Un prophète

Jacques Audiard est devenu le petit prodige d’un cinéma d’auteur français qui n’hésite pas à se frotter au genre, avec une patte particulière, à la fois sensible et directe. Un Prophète plonge encore plus profondément dans un cinéma que la France n’affectionne pas forcément. Avec son scénario dense et le parti pris de coller à un personnage pendant 2h35, Audiard s’offre l’occasion de marquer les esprits, ce qui fût le cas dès sa présentation au festival de Cannes où le film fût à deux doigts de décrocher la Palme (c’était sans compter la sorcière Huppert).
Célébré et attendu, ce Prophète porte bien son titre. Après un été comme souvent bien morne côté cinéma hexagonal, le Audiard nouveau est la première cartouche nationale de la rentrée, et la fierté du pays depuis la réussite acclamée de Sur mes lèvres. Etrange écart entre ces bruyants dithyrambes et la (fausse ?) modestie d’un cinéma intimiste au style discret.

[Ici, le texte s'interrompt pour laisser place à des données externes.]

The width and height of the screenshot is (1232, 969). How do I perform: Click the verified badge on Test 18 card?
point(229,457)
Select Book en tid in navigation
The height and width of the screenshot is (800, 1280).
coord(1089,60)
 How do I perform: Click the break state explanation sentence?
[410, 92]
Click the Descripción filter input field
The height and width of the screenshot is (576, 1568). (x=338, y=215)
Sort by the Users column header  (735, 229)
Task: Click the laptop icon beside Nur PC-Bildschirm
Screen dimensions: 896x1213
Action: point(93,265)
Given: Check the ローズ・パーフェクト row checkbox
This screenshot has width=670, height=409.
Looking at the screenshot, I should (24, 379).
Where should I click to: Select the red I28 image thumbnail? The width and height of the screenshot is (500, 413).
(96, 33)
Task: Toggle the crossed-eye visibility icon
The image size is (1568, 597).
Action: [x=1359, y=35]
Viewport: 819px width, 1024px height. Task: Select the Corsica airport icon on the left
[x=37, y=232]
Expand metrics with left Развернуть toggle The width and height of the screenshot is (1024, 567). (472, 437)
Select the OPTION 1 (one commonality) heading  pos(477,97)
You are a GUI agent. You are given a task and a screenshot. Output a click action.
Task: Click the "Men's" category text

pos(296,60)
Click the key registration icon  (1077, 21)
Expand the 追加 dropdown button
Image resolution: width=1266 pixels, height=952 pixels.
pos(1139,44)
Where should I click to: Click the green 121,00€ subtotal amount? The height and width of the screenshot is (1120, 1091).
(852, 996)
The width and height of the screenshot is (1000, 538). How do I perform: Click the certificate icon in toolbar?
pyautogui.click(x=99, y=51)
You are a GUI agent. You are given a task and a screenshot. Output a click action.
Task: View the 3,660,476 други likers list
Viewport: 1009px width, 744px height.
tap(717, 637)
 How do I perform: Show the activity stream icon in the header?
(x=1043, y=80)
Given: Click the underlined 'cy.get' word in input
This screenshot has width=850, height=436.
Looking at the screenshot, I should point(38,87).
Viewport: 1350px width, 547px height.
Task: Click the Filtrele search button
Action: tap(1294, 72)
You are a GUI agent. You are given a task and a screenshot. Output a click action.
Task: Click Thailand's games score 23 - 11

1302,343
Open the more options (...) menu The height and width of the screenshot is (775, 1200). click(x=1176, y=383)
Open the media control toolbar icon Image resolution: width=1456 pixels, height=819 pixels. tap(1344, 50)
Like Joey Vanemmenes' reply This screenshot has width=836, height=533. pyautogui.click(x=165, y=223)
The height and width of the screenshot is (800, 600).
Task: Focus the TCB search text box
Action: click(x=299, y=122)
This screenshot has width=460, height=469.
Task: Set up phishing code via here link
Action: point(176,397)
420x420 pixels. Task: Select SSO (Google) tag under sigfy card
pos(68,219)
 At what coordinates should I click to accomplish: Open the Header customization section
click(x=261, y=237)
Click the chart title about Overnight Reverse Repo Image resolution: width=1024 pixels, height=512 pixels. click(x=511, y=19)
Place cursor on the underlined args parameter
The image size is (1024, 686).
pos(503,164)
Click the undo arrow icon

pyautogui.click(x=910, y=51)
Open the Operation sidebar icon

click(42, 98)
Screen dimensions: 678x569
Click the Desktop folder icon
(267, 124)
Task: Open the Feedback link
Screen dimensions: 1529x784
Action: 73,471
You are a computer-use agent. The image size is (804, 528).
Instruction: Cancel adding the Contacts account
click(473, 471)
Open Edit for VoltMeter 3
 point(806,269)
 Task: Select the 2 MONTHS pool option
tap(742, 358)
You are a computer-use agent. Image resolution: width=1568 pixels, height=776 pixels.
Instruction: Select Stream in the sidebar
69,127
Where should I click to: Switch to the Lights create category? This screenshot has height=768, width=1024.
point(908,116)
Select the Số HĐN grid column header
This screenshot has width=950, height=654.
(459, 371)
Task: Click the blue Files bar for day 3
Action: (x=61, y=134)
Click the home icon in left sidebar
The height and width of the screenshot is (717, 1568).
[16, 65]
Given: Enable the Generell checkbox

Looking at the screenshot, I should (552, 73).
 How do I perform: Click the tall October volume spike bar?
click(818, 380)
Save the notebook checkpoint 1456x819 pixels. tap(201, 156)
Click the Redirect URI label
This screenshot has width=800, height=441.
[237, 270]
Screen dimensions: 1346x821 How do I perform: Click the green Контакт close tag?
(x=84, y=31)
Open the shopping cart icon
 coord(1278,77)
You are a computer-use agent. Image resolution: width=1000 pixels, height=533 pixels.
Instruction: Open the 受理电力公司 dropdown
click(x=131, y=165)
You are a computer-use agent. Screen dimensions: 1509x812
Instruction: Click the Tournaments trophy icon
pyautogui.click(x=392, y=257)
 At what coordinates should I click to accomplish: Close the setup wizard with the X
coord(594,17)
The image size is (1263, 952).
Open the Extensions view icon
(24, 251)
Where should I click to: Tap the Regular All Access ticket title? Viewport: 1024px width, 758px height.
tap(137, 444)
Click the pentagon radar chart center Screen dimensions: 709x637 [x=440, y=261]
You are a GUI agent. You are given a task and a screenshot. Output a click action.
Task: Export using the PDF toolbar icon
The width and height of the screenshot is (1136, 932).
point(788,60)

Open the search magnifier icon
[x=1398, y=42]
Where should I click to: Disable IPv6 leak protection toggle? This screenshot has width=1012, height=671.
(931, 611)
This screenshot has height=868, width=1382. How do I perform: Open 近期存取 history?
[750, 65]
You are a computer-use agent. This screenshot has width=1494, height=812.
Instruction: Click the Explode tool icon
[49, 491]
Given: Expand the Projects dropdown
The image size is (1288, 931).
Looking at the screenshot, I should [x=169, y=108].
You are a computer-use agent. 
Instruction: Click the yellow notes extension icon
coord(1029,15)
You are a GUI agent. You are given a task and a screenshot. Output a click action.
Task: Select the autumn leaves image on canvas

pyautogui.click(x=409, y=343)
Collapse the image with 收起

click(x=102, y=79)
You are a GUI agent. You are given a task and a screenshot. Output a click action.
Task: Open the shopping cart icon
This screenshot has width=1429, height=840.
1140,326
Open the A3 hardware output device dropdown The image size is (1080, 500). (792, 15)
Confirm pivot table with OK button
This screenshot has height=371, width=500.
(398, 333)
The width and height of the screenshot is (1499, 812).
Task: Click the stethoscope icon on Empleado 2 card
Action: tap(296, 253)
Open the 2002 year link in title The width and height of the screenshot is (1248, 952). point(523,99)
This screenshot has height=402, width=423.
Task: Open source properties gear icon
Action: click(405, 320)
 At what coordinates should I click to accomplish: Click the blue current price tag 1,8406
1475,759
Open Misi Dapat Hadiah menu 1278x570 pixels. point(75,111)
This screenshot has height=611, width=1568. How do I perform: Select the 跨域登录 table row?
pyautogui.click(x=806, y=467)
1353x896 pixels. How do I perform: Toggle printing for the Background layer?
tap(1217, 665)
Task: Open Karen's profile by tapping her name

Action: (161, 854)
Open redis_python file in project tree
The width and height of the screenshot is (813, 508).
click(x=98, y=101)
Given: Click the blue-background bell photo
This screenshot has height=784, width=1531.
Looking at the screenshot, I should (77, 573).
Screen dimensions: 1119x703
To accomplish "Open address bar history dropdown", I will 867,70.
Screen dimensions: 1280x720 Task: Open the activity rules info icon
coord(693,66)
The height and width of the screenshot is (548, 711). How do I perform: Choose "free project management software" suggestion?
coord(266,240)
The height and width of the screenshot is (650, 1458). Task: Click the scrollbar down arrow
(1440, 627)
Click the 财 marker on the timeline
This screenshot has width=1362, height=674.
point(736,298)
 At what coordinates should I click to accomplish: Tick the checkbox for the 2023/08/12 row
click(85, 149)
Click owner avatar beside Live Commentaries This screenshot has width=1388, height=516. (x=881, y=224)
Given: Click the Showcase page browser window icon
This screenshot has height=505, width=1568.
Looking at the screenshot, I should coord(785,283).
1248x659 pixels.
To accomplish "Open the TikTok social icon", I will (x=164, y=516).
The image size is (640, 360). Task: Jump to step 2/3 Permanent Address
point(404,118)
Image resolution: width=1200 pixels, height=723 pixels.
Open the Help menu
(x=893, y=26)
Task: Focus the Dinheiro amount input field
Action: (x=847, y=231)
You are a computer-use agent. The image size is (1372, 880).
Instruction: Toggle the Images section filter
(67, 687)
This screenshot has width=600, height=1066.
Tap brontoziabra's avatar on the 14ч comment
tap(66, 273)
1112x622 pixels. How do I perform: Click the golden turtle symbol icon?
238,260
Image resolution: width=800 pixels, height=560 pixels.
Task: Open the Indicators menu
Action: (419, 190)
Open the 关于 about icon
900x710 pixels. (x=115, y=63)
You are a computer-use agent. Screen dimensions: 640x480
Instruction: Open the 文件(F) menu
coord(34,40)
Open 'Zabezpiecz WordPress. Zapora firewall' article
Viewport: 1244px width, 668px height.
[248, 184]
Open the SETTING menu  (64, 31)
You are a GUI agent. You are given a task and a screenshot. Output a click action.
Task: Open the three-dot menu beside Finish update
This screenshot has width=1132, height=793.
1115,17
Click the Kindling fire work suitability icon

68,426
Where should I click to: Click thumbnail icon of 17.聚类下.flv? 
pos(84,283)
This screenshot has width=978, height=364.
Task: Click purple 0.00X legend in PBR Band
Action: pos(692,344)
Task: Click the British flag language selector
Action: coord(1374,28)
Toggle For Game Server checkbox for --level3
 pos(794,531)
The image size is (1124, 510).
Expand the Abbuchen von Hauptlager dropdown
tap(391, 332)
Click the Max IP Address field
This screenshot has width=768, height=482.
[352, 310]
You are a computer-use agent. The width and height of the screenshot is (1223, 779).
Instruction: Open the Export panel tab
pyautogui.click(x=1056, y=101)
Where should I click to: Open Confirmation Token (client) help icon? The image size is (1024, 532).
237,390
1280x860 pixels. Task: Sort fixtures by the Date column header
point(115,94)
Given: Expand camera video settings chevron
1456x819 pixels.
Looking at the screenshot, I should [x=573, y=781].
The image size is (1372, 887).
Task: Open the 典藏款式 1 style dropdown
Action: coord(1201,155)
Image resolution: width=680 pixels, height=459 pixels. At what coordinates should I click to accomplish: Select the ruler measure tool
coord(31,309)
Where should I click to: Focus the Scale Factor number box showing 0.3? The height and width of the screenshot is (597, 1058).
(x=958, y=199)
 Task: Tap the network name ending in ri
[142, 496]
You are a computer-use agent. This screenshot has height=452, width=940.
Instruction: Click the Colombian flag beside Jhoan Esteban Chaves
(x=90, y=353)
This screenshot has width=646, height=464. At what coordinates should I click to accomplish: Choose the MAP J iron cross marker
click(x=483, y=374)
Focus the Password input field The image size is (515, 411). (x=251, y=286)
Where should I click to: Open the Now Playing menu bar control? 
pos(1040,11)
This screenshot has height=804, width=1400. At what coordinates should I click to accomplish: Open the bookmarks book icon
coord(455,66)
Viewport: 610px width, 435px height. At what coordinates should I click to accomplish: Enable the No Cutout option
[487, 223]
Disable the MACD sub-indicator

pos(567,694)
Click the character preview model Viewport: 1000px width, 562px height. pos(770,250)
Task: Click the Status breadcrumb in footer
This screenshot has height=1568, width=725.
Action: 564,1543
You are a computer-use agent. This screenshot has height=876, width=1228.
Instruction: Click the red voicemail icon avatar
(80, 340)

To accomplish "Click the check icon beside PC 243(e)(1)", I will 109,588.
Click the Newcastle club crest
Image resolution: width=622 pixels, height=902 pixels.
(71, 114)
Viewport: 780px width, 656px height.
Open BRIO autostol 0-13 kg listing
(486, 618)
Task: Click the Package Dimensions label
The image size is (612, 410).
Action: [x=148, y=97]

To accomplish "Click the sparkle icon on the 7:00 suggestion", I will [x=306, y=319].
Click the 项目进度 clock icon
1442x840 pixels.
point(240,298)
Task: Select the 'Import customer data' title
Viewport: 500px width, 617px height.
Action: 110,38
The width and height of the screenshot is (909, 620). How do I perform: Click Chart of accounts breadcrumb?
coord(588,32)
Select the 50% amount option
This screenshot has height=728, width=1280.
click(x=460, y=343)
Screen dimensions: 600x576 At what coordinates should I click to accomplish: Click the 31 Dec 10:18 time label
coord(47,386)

Seulement ce gros bloc âpre et dur, sorte d’Oz à la française, n’est pas sans défauts malgré un scénario fouillé et une interprétation maîtrisée. Audiard garde un style très monotone, dans tous les sens terme. Le film en devient presque aussi quelconque que son titre avec article indéfini. Toujours très occupé à coller aux basques de ses personnages, il en oublie trop souvent de faire parler l’image… Et quand il se risque à un plan composé, c’est pour un résultat un peu trop lourdement significatif (voir la toute fin). Paradoxalement, ce filmage en caméra rapprochée joue contre l’immersion apparemment tant recherchée. Audiard tente cependant de sortir du réalisme forcené de son style, sans se montrer vraiment convaincant (l’onirisme peu maîtrisé : les apparitions gratuites, les cerfs).
On retrouve aussi l’espèce de volet façon judas qui reste la signature visuelle la plus identifiable du cinéaste, bien représentative de l’effort à l’oeuvre ici, passer tel une souris à travers un trou de serrure pour rester au plus près de son protagoniste. Malheureusement la psychologie est trop souvent reléguée au placard au profit des rebondissements plus classiques d’une évolution de délinquant. Oubliée la culpabilité par exemple, et bien que ce Prophète contienne quelques moments chocs réussis, on a la désagréable impression d’assister à un récit qui aligne les évènements au lieu de nous les faire vivre, à la manière d’une médiocre série TV qui mettrait tout sur le même plan. Problème de rythme, de montage, d’incarnation. Ce Prophète possède sans aucun doute la valeur ajoutée d’un sujet d’actualité peu traité, mais échoue quelque peu sur le plus important, l’implication purement cinématographique.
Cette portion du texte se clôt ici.